June 22, 1994|By J. Wynn Rousuck | J. Wynn Rousuck,Sun Theater Critic

In addition to being a famous writer and radio personality in the 1930s, Alexander Woollcott had a reputation as an insult artist extraordinaire. This last trait is the one that inspired Moss Hart and George S. Kaufman to write their now-classic 1939 comedy, "The Man Who Came to Dinner," which is receiving a charming production at Cockpit in Court's Upstairs Cabaret theater.

Charming? A play about boorish, egotistical Woollcott is charming? Well, yes. In the script, Sheridan Whiteside -- as the Woollcott character is called -- is eventually revealed to have a sentimental side. At Cockpit, under the direction of F. Scott Black, actor J. R. Lyston displays that side almost from the start; his Whiteside is more endearing than unendurable.

Granted, this approach lessens the dramatic contrast that can result from seeing a man-eating grizzly transformed into a cuddly teddy bear. But though it is muted, much of the fun of Kaufman and Hart's period comedy still comes through.

The play's premise is that while visiting a small Ohio town on a lecture tour, Whiteside has fallen on the ice and ended up confined to the home of his hosts, the Stanleys (or as he calls them, "Mr. and Mrs. Poop-Face"). Cooped up against his will, he takes over the household, exiling the Stanleys to their bedroom and receiving gifts ranging from cockroaches to live penguins, and friends ranging from convicts to movie stars.

Even when he's snarling, however, Lyston's Whiteside seems to be concealing a smile -- particularly when he's snarling at his loyal secretary, Maggie (or as he calls her, "repulsive," "you sex-starved hag," "you flea-bitten Cleopatra" -- take your pick.)

Cathy Ireland's Maggie is tough enough to be believable as the only one willing and able to talk back to Whiteside. But Ireland's sophisticated airs make it more difficult to believe she's fallen head over heels for a local newspaper reporter and is ready to give up the high life for small-town domestic bliss.

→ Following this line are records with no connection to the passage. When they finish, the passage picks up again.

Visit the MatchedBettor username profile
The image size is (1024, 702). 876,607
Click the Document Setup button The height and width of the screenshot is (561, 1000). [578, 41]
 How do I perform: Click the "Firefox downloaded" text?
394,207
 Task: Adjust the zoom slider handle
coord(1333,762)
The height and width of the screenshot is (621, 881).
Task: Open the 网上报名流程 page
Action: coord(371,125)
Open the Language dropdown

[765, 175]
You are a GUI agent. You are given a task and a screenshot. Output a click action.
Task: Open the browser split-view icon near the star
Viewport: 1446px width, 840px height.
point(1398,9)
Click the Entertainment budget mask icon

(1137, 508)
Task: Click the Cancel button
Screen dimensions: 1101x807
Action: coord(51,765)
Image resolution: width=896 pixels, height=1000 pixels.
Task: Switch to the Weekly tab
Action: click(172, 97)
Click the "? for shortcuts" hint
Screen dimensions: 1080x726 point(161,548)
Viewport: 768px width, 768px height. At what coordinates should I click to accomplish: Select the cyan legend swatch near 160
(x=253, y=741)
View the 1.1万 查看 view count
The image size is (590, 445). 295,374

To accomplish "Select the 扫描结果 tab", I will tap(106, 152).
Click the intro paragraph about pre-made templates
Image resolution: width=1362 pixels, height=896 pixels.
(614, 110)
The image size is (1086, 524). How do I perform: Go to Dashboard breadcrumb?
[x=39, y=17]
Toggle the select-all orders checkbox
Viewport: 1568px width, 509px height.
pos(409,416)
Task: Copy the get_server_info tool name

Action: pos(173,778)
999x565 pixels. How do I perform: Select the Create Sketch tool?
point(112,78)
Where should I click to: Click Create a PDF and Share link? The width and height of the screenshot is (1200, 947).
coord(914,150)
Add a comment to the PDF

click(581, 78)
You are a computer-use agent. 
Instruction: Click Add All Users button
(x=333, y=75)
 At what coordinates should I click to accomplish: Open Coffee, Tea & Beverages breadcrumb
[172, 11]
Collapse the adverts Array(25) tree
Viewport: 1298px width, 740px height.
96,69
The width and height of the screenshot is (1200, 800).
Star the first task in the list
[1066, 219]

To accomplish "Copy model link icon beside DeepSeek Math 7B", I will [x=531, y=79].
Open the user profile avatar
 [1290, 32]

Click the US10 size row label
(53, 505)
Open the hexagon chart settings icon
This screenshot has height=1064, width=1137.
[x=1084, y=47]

Such are the ways of Maggie's heart, however, and much of this good old-fashioned three-act comedy consists of Whiteside's selfish efforts to break up her romance and save himself the inconvenience of having to train another secretary.

Along the way, the play is peopled with a parade of colorful characters who are portrayed with mixed results. Among the more amusing performances are those of Craig Peddicord as a good-hearted actor with a gift for mimicry; Suzanne Zantop as a highfalutin, overrated actress; and W.P. Ellis as a Harpo Marx clone.

As the ordinary Ohioans who serve as their foils, Dan Bursi is suitably hot under the collar as much-put-upon Mr. Stanley; Betty Corwell is similarly huffy as Whiteside's battle-ax of a nurse; and Babs Dentz is sweetness itself as the Stanleys' cook -- one of the few locals with a fondness for Whiteside.

Lyston's Whiteside, of course, makes it easy to understand -- ZTC and even share -- her fondness. Playing the role as if "Whiteside" meant "soft side," he sets the tone for a production that, far from being built on irony, is a Valentine to days gone by. Alexander Woollcott -- the "real" Whiteside -- had an apartment called "Wit's End." At Cockpit, it would have been called "Wit's Delight."

THEATER REVIEW

What: "The Man Who Came to Dinner"

Where: Cockpit in Court, Essex Community College, 7201 Rossville Blvd.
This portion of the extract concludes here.